◆ **Work item**: Go through the listing below and write out exactly the lines from the one that mentions "Where should I" through the one that mentions "Hide output using the book icon", minus the pictures.

◆ **Input data**:
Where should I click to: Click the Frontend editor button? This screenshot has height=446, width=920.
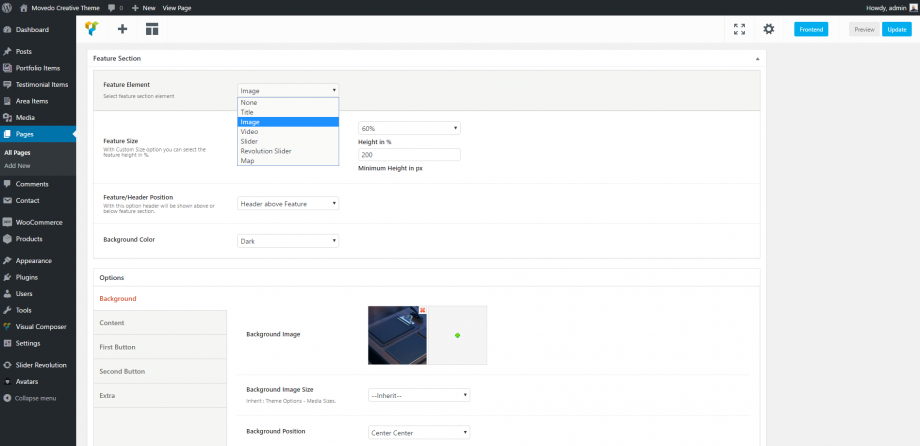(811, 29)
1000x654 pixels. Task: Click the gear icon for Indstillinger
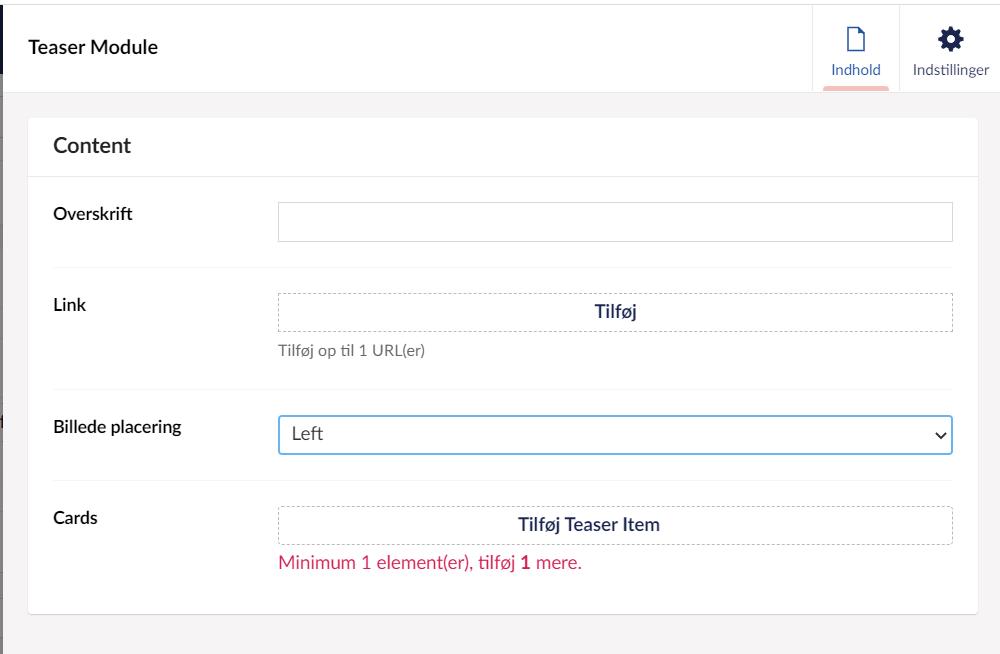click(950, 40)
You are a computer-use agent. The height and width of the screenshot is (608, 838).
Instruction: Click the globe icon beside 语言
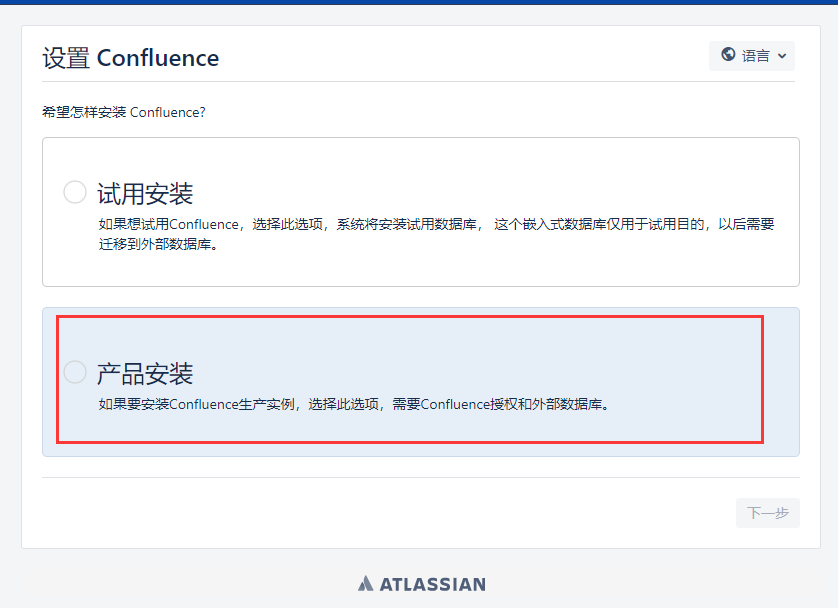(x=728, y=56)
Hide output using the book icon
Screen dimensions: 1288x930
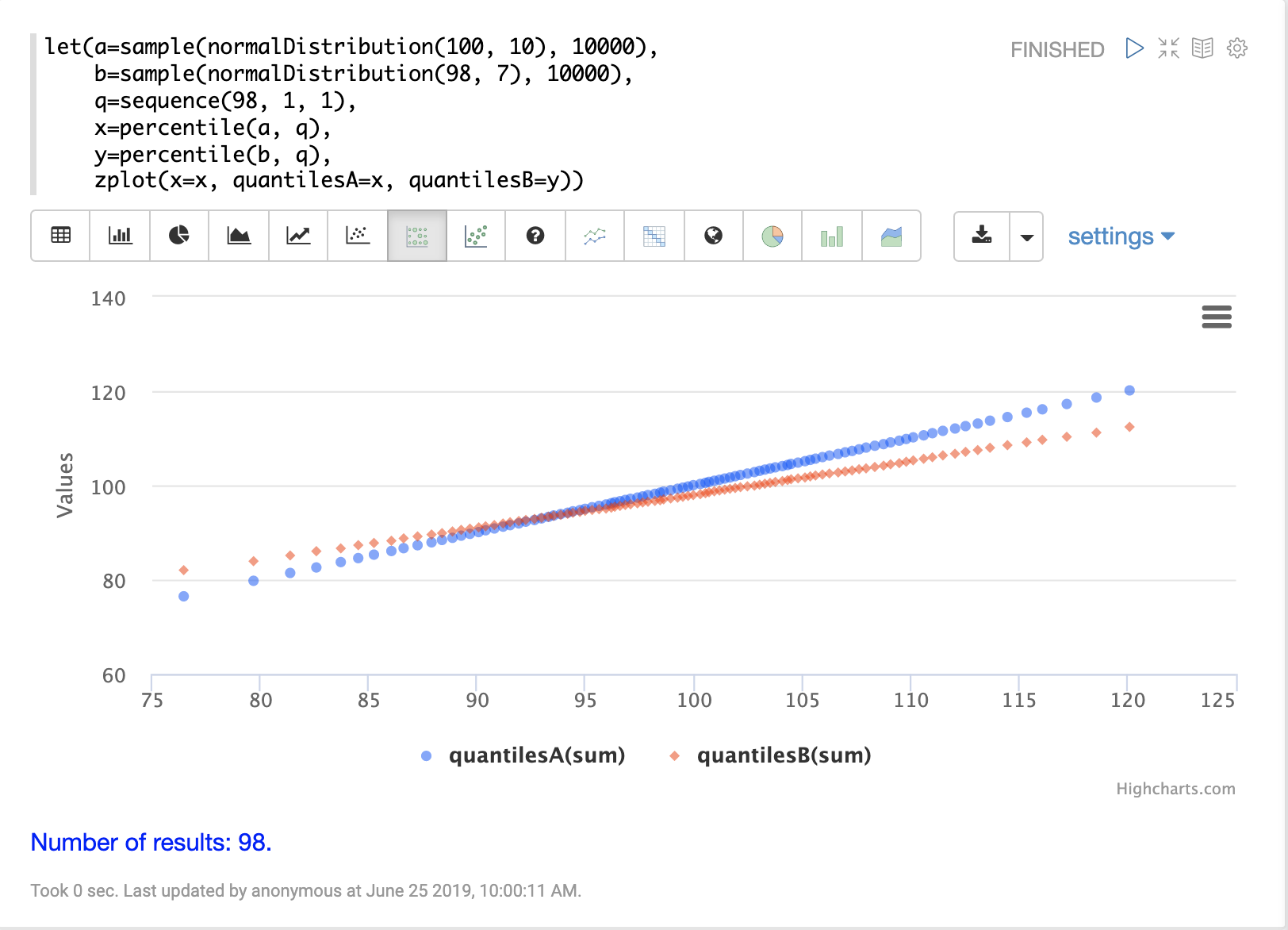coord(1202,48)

---

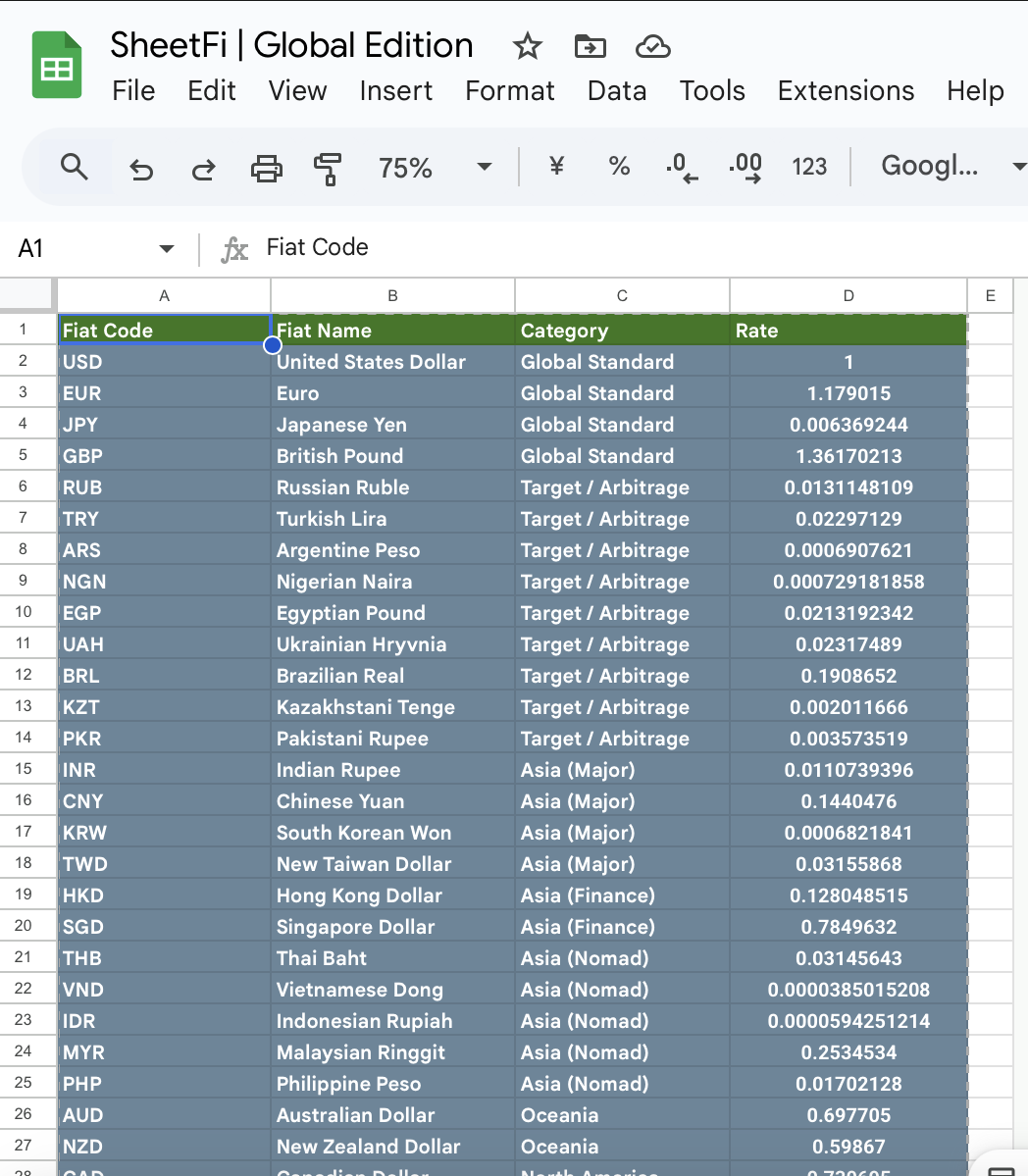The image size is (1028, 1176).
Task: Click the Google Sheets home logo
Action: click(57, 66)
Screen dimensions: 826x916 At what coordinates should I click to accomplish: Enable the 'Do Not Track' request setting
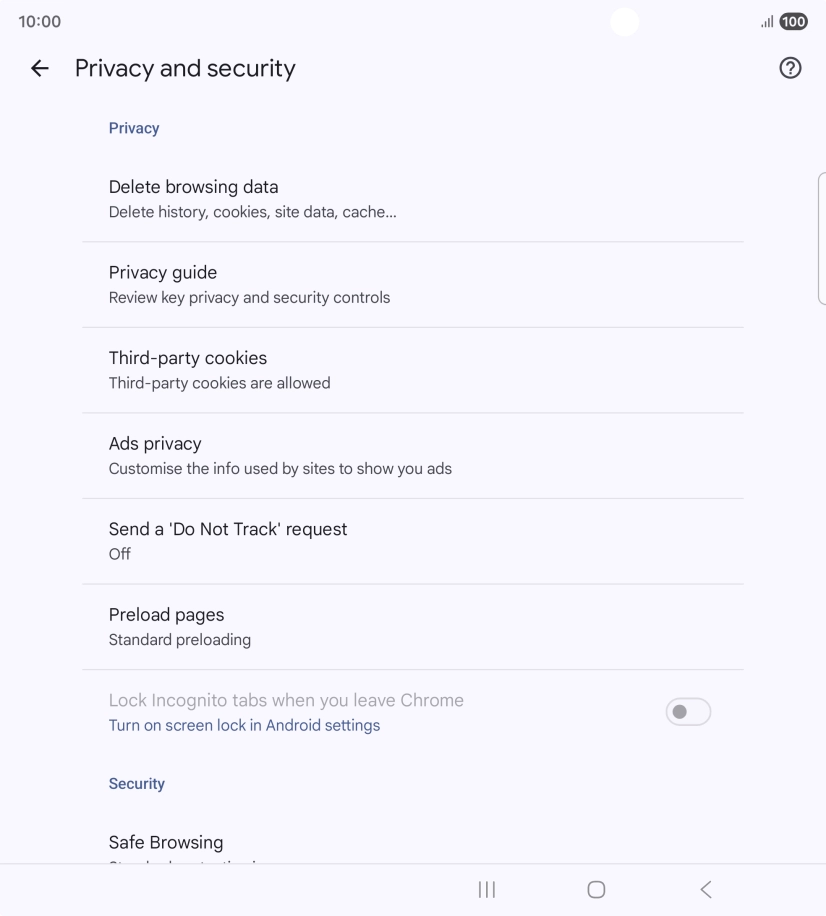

◆ **Completed exercise**:
Where should I click to: Click the Frontend editor button? This screenshot has height=446, width=920.
(811, 29)
1000x654 pixels. Task: Click the gear icon for Indstillinger
click(950, 40)
You are a computer-use agent. The height and width of the screenshot is (608, 838).
Instruction: Click the globe icon beside 语言
(x=728, y=56)
Hide output using the book icon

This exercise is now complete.